Objective/Methods: Primary objective was to assess long-term safety and efficacy (survival without permanent ventilatory support) in START patients who received OA low-dose (LD) (6.7×1013 vg/kg) or therapeutic dose (TD) (1.1×1014 vg/kg) in LT-001. Motor milestones were assessed.
Results: As of July 1, 2024, 13 START patients enrolled in LT-001 (n=3, LD; n=10, TD). Mean age at dosing was 6.3 months (LD) and 2.8 months (TD); mean follow-up was 9.9 years [min–max: 9.8–10.1 years] (LD) and 8.3 years [min–max: 6.8–9.6 years] (TD). Most received nusinersen/risdiplam post-OA (100%, LD; 70%, TD). Most common adverse events (AEs) were: acute respiratory failure (n=6, 46%), dehydration (n=5, 39%), pneumonia (n=5, 39%).

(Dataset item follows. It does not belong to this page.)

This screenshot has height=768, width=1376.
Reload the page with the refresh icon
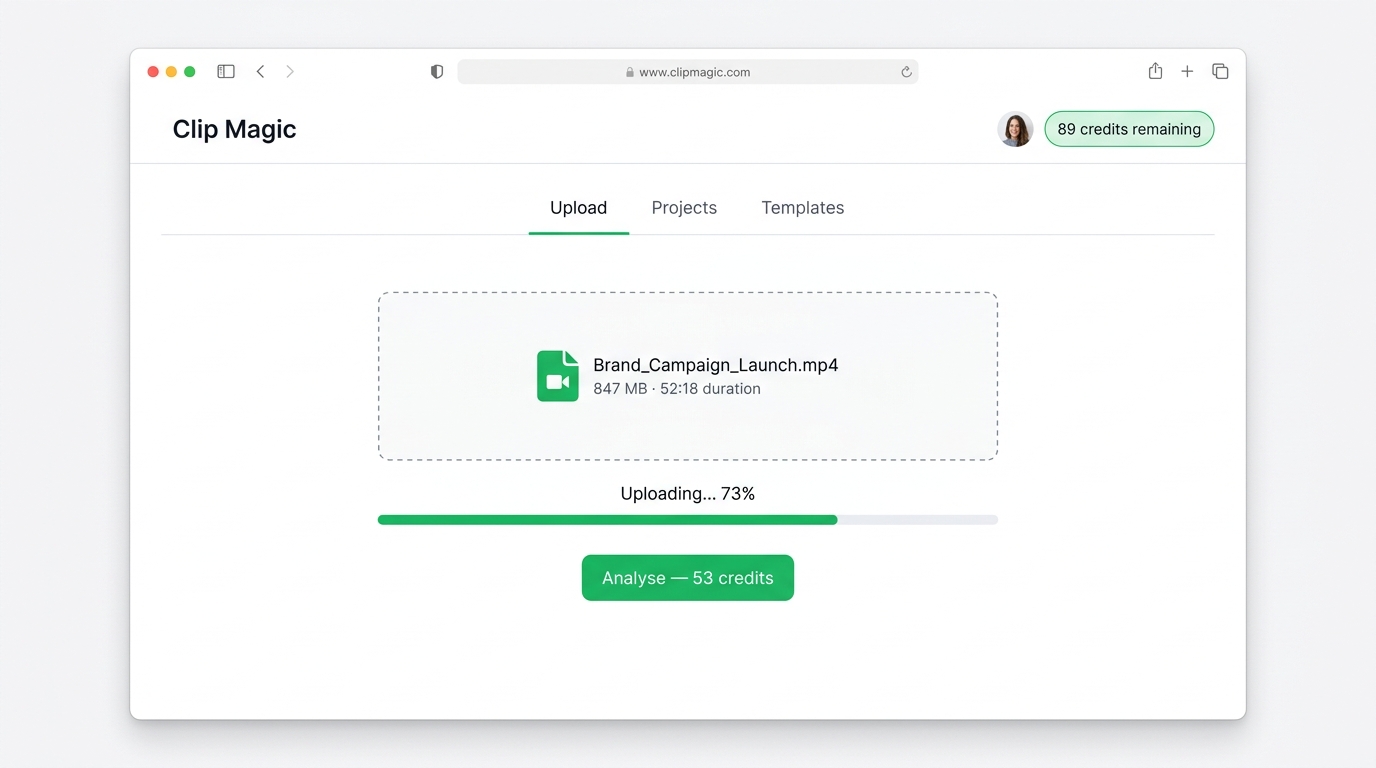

AEs of special interest were: transient thrombocytopenia (n=2, LD), cardiac AEs (n=1 per group), new incidence of neurological disorders (n=2, TD). All were deemed unrelated to study treatment. There were no reports of hepatotoxicity, thrombotic microangiopathy, dorsal root ganglia toxicity, new malignancies, autoimmune, or hematological disorders. All patients survived as of data cutoff (n=8 ongoing) or last visit before discontinuation (n=5, TD). All patients were free of permanent ventilation except one (LD). The highest motor milestone achievement for LD was sitting with support (n=1); the other two LD patients did not achieve milestones. All 10 TD patients achieved motor milestones at least once. The highest motor milestone achievements for the TD group were sitting without support (n=5), standing with assistance (n=3), and walking alone (n=2). At their last assessment, TD patients were able to demonstrate the highest milestone demonstrated at their first assessment. Two patients (TD) newly achieved standing with assistance in LT-001.
Conclusions: OA demonstrated a favorable benefit-risk profile and durable efficacy up to 10 years post-dose.